John F. Pfiffner of Cedar Rapids echoes those sentiments. Pfiffner, a retired architect, says he’s transcribed nearly 300 pages since reading about the Civil War project in a Cedar Rapids Gazette article last fall.
Pfiffner was especially moved by the correspondence of Oliver Boardman, an infantry soldier from Monroe County, Iowa, who served in Company E, 6th Iowa Infantry, during the Civil War.
“Without warning I came to the letter from his company commander notifying Boardman’s father that his son had been killed in action,” Pfiffner says. “Because I had worked on his correspondence for several weeks and had become familiar with the man, I felt like I had lost a member of the family.”
Hesketh says that despite the tragedy and loss detailed in the manuscripts, the project presents some fun and interesting challenges for language aficionados.
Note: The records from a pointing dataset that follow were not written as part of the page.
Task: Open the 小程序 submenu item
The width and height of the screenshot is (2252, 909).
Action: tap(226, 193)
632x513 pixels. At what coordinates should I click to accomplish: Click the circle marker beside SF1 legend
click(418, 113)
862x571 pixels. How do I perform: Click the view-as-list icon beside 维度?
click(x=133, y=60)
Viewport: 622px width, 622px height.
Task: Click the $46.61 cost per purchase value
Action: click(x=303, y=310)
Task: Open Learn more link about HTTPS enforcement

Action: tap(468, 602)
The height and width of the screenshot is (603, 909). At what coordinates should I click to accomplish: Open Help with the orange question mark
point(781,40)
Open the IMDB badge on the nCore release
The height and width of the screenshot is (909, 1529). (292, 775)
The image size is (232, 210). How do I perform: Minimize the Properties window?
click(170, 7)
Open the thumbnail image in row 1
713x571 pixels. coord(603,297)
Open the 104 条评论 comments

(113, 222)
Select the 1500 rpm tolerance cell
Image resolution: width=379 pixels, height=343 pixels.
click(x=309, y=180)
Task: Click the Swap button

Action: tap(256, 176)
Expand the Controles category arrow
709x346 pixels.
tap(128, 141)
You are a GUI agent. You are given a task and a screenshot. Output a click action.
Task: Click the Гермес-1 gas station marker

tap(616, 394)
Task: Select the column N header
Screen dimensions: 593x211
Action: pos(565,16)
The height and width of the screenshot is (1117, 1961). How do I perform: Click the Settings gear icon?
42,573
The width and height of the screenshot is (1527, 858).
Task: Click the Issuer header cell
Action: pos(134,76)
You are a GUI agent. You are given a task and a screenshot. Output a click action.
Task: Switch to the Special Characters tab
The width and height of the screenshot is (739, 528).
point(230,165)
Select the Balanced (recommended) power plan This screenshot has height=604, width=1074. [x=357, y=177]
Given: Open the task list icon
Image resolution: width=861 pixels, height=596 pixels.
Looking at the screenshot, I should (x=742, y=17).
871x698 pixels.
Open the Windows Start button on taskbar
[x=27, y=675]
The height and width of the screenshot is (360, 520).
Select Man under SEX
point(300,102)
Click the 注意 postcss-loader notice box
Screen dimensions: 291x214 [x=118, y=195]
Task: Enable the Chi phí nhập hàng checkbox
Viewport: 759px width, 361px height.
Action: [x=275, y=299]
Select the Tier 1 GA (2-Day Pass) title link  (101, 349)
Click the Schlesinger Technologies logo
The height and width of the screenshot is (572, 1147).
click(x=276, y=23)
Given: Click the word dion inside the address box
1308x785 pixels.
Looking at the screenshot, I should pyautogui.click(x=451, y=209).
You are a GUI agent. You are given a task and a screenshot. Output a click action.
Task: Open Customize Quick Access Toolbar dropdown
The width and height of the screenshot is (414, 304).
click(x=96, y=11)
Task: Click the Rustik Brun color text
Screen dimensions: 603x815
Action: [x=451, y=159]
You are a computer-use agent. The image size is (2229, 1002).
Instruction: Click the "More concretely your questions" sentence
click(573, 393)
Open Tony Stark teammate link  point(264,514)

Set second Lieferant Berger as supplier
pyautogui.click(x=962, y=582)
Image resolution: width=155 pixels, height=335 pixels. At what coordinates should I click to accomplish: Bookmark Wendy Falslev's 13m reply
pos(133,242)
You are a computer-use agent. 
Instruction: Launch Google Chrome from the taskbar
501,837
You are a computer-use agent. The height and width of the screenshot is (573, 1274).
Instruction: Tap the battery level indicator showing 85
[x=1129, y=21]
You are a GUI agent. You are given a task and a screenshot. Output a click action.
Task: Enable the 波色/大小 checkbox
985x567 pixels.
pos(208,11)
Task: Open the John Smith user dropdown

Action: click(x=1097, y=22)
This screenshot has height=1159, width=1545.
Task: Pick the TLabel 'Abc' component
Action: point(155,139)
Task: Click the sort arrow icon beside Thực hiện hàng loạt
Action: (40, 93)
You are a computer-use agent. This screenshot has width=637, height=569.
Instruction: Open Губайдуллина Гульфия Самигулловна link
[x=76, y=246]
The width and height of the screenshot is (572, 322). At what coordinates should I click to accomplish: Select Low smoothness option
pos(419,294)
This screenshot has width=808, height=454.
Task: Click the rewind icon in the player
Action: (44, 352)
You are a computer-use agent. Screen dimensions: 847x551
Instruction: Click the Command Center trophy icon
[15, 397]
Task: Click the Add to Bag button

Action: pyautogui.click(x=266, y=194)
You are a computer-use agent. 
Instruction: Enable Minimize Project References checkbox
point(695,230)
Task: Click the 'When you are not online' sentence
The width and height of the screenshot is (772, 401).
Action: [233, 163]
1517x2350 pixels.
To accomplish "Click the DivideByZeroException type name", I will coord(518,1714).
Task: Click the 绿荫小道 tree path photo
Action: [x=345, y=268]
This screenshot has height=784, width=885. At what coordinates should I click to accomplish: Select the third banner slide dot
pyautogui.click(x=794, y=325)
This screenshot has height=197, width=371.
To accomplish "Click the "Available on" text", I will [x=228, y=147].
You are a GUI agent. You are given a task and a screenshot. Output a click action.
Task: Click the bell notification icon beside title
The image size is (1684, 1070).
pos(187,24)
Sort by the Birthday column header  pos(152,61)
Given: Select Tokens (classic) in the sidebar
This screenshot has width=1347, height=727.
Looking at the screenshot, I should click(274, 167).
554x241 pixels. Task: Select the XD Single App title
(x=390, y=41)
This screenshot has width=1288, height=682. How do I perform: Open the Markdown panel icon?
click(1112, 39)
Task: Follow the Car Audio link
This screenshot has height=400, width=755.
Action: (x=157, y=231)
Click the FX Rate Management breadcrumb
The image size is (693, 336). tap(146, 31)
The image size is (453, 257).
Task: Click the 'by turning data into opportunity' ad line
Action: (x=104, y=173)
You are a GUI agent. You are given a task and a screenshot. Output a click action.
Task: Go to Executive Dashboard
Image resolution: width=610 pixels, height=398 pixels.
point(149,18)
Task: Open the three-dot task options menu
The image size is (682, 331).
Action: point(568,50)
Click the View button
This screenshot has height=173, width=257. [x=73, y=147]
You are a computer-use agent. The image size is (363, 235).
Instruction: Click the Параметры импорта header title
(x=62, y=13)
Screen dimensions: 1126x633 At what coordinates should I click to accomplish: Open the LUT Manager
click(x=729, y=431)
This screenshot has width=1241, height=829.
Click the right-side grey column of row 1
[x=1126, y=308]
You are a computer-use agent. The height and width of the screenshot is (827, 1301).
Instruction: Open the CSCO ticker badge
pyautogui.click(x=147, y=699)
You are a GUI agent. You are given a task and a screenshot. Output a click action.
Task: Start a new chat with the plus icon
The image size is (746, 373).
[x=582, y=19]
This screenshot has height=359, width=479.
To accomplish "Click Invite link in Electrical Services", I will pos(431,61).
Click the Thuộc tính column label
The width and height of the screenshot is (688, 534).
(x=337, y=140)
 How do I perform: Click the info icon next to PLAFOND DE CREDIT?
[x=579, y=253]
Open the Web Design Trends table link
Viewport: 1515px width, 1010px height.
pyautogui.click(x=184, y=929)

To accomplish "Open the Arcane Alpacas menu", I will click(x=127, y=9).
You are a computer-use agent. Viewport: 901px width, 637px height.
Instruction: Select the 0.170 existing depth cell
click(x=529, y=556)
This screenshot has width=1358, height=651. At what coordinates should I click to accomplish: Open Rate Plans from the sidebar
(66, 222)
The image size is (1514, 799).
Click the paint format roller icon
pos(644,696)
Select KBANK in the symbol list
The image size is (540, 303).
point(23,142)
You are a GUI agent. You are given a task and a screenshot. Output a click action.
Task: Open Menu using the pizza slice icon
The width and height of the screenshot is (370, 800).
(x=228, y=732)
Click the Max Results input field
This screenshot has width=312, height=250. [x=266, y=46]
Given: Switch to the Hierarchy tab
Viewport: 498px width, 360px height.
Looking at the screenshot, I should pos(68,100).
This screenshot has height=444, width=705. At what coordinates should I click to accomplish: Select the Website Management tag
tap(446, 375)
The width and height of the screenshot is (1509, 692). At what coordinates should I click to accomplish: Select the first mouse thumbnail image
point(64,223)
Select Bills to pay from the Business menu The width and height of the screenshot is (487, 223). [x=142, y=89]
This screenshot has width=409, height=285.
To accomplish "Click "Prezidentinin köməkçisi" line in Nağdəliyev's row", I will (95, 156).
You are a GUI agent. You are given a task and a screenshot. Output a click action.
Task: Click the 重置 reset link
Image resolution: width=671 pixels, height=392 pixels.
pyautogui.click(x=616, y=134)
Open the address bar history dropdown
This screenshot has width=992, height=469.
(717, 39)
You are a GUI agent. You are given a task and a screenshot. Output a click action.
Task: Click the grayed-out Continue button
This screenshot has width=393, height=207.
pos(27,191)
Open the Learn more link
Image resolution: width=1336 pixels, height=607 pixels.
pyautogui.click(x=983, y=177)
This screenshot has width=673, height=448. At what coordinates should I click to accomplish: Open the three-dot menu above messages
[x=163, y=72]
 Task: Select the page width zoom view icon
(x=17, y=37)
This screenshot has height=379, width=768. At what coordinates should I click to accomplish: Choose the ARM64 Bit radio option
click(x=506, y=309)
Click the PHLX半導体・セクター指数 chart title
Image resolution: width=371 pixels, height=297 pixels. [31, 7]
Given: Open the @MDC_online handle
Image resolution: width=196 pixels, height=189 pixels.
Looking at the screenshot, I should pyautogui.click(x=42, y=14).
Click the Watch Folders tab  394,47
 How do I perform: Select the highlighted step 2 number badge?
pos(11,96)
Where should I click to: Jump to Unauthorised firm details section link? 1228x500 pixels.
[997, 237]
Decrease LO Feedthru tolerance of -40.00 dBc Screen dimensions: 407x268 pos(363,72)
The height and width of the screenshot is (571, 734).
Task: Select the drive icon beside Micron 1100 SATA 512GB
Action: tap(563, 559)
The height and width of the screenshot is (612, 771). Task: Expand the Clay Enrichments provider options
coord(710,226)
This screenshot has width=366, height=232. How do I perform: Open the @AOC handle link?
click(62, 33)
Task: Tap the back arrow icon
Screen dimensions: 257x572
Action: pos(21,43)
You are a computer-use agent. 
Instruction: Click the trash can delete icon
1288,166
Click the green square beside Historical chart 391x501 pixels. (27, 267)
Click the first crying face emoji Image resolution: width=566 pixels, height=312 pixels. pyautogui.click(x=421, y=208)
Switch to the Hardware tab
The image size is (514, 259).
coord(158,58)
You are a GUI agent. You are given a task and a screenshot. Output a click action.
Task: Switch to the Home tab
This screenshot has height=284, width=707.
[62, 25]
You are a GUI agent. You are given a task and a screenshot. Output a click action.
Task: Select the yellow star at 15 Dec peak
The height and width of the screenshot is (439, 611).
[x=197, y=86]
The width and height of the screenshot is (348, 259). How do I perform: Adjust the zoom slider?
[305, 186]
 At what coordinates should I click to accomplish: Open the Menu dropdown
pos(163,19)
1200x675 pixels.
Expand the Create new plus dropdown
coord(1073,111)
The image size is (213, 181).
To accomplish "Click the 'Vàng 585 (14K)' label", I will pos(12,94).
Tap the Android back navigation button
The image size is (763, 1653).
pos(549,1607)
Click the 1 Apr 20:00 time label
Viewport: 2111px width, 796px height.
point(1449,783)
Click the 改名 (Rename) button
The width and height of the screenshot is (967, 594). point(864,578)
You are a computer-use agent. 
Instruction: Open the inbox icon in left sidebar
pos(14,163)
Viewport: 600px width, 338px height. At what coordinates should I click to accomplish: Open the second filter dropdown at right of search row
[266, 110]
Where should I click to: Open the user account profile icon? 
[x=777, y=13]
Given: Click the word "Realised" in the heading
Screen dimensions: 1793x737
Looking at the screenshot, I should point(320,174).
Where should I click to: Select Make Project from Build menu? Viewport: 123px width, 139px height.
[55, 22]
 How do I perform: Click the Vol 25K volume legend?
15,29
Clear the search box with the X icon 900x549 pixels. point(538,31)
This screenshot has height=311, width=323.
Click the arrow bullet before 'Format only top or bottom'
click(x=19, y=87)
A self-described crossword fanatic, he especially enjoys encountering and deciphering archaic and regionally unique words. Through ongoing correspondences with Tade, Hesketh says the two have “shared pleasure in the discovery of new (to us) words, such as ‘thill’ and ‘quasel’—this latter a misreading of mine, later corrected, but still a valid word—and old recipes such as cow heel jelly with dried apple flavoring. The whole project is fascinating.”
Thill, incidentally, from the Middle English word for plank, are the two long shafts between which an animal is fastened when pulling a wagon. And quasel, according to Twelve Years in a Monastery (published in 1897 by Joseph McCabe), is a “pious admirer and penitent of the gentler sex.”
Good news for foodies, football fans
Readers whose appetites are whetted by talk of cow heel jelly will be excited to learn that, after the Civil War project’s success, UI Libraries hopes to enlist help this fall transcribing a collection of recipe books from the 18th, 19th, and 20th centuries. The books were donated by Louis Szathmary (1919–1996), a Hungarian-born chef, restaurateur, and food writer, best known as proprietor of The Bakery restaurant in Chicago. The books include recipes for everything from marrow pudding and velvet molasses candy to (from 1762) “Roast Geese & Turkies.”
Eventually, the Libraries staff also hopes to use crowdsourcing to transcribe materials sure to interest diehard Hawkeye fans: diaries, letters, and other papers of famed UI All-American football player and 1939 Heisman Trophy winner Nile Kinnick.
Nicole Saylor, head of Digital Research and Publishing at UI Libraries, says she suspects a significant reason for crowdsourcing’s success is that the UI Libraries’ Web interface doesn’t require users to establish an account or log in, unlike sites like Zooniverse. This encourages anyone to help with transcription, anonymously, whether they convert one page into text or a thousand.
In fact, says Greg Prickman, head of UI Special Collections and University Archives, transcribing historical manuscripts is a lot like eating Lays potato chips: you can’t stop at just one page.
“Some volunteers start by doing just one page, then they do another, and before they know it they’re up all night,” he says.
Because of the success of the Civil War project, the UI team is increasingly sought after by other libraries, museums, and organizations embarking on crowdsourcing projects. Some have asked for the coding behind the UI Libraries crowdsourcing site, developed by webmaster Linda Roth, while others have extended invitations to speak at conferences.
The Chronicle of Higher Education, Iowa Public Radio, and other media outlets have interviewed the project staff as well.
Jen Wolfe laughs: “We’re kind of a player now.”